------ Material for this task

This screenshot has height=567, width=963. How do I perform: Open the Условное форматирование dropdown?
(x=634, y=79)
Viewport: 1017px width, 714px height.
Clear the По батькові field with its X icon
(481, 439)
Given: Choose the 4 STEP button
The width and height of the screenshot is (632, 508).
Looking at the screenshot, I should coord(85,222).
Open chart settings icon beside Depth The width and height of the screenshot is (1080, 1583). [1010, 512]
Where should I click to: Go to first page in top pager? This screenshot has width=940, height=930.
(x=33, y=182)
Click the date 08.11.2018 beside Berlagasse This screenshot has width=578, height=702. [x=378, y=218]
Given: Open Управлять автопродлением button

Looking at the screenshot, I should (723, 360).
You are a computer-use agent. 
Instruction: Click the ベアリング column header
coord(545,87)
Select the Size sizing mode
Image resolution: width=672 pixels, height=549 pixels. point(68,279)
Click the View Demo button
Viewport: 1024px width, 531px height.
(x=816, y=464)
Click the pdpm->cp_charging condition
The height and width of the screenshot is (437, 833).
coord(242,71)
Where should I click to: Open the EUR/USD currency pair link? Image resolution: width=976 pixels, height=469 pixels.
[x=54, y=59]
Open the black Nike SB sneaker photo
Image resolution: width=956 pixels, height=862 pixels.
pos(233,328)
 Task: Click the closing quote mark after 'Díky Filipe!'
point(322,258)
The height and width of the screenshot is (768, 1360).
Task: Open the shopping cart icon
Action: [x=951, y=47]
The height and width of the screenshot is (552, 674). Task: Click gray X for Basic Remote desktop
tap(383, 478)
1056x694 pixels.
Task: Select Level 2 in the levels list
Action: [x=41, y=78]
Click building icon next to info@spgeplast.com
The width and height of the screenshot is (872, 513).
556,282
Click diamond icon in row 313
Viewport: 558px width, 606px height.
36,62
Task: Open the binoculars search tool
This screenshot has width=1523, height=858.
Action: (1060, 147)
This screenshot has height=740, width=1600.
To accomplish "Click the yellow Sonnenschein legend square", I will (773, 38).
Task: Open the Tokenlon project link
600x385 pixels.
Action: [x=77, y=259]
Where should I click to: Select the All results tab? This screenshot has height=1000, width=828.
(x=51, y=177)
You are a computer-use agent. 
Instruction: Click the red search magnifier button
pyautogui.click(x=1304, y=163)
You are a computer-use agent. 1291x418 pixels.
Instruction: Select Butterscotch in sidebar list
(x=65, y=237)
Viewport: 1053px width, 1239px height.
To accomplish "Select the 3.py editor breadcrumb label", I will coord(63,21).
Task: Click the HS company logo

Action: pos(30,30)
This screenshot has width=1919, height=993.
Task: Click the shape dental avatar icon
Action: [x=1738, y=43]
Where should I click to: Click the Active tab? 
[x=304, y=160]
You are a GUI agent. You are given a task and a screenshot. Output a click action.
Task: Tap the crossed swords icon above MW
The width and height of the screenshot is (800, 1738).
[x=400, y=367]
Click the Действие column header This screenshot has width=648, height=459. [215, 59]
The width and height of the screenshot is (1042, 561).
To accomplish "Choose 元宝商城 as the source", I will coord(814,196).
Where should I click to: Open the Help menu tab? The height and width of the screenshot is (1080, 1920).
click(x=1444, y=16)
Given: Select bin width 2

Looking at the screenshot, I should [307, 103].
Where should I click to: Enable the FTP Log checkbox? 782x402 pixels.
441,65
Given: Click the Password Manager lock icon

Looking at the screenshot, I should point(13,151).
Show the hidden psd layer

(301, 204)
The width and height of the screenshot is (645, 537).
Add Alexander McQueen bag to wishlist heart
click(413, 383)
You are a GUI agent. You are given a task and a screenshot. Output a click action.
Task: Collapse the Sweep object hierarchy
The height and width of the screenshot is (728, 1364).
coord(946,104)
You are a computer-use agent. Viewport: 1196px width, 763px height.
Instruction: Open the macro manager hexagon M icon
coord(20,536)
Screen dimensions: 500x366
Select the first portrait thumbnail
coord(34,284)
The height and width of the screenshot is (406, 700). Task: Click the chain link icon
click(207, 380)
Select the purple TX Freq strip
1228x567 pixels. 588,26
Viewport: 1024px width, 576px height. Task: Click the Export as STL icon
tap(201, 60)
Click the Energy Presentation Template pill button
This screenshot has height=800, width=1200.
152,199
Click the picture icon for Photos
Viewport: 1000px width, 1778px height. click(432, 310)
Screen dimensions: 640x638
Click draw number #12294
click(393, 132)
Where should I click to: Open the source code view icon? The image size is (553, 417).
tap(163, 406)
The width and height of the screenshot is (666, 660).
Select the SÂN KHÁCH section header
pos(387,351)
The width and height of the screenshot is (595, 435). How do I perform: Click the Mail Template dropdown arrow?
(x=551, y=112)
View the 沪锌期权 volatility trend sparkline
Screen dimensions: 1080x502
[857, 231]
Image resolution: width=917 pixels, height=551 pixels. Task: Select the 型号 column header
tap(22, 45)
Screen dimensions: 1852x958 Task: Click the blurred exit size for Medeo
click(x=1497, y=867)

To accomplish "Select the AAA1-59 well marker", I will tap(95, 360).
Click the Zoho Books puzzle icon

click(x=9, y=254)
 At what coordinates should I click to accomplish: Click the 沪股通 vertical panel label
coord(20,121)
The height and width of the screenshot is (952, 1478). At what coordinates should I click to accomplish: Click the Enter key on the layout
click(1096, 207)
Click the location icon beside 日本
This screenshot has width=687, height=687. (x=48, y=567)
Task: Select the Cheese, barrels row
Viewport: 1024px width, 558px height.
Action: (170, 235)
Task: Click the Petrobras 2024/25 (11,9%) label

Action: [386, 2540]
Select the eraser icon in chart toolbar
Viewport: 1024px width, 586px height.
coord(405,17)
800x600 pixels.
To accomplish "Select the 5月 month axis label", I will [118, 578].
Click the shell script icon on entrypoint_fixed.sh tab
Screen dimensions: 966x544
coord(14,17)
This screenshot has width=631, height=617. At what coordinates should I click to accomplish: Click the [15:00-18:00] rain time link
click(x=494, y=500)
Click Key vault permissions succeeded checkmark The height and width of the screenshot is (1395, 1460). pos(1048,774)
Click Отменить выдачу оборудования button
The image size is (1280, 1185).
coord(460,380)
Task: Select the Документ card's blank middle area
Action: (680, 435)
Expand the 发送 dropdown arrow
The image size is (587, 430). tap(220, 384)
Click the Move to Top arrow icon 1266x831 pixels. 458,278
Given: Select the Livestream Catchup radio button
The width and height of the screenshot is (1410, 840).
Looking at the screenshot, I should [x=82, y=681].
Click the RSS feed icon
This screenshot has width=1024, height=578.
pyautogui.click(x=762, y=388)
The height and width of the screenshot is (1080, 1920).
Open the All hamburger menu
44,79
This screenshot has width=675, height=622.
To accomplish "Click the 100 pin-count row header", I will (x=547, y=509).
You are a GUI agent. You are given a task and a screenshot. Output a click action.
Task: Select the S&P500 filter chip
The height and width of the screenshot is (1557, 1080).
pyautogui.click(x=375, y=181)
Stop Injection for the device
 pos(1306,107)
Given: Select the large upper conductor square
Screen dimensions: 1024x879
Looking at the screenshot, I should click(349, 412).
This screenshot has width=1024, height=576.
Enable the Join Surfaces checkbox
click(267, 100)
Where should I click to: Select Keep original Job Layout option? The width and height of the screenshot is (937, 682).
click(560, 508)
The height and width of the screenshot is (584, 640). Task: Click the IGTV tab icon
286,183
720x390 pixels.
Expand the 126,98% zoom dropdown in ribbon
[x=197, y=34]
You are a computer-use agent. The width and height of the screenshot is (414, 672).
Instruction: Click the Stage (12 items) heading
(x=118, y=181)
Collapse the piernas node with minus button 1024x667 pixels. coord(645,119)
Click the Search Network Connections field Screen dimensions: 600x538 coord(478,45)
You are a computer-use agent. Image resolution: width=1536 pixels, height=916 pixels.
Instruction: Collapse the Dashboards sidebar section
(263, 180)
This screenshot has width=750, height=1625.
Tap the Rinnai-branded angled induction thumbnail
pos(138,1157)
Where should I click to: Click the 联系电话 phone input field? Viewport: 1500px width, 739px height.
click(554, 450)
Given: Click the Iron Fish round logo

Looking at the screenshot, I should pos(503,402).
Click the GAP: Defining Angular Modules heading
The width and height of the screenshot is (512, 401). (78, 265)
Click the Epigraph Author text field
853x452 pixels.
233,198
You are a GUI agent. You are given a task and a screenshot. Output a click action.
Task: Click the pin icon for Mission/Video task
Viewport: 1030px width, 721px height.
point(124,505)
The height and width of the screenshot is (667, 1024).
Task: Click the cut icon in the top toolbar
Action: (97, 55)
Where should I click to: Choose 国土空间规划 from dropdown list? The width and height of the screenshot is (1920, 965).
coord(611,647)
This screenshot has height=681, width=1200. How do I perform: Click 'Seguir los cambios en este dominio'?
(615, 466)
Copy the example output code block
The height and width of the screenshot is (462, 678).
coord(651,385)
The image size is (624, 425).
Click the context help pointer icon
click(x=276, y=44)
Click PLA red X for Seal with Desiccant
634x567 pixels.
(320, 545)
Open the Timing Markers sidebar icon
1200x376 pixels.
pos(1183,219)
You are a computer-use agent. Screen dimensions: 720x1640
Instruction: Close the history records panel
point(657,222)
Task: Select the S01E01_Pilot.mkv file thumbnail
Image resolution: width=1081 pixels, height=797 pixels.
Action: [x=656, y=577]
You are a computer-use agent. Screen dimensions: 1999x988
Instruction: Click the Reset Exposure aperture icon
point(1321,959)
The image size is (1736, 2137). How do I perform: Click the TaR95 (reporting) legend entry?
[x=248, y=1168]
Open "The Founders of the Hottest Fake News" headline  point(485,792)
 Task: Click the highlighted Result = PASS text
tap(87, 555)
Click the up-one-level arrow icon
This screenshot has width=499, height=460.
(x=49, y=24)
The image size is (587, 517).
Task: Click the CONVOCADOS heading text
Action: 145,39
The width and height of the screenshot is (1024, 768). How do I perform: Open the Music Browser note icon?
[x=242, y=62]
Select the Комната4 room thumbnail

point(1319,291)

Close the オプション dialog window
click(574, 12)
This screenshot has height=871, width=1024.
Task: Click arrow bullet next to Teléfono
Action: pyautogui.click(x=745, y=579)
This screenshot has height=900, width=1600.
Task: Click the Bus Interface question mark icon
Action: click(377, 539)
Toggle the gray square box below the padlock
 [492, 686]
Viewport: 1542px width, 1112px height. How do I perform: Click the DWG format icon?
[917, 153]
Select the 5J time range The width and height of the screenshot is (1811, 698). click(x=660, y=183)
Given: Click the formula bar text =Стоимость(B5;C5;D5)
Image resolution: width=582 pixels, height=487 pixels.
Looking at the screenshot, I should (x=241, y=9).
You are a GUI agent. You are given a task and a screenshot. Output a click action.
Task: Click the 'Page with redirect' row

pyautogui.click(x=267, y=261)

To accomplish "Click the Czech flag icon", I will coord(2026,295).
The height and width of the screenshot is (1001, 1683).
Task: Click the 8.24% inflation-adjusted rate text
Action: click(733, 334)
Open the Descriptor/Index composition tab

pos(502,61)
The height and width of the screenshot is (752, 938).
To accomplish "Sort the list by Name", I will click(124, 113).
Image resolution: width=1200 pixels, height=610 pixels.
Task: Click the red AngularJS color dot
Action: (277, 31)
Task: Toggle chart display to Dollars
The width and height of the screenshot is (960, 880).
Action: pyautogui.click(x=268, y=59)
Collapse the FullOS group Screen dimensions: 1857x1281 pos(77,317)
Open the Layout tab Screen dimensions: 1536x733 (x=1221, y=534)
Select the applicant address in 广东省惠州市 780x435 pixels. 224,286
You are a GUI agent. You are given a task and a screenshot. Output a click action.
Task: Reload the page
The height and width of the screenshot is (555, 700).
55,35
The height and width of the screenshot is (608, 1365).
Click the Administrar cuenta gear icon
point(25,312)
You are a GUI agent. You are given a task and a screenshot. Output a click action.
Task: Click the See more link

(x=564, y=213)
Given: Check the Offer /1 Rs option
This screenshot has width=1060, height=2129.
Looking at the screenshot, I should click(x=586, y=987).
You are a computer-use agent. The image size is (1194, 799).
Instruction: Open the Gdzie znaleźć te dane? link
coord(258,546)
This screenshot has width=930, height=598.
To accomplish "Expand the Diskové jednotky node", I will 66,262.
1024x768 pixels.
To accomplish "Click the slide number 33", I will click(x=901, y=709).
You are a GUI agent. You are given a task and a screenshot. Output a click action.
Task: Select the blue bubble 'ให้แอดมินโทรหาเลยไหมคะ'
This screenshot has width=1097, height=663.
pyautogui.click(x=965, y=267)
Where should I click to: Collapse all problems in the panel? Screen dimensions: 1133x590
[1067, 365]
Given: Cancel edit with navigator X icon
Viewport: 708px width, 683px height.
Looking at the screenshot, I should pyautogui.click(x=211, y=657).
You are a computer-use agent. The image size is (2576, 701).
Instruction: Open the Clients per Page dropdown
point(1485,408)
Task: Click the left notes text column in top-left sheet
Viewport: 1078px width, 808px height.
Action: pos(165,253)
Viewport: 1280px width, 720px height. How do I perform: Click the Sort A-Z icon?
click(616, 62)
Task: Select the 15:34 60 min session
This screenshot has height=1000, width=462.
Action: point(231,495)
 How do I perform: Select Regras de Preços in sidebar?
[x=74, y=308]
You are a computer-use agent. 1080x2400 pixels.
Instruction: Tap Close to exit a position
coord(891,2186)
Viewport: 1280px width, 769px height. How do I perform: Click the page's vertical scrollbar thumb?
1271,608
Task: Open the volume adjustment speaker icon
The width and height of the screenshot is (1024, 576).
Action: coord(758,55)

------------

Work order
Show the lines from the data above that contain the string "chart".

Completed exercise
Open chart settings icon beside Depth The width and height of the screenshot is (1080, 1583). [1010, 512]
Select the eraser icon in chart toolbar
Task: Toggle chart display to Dollars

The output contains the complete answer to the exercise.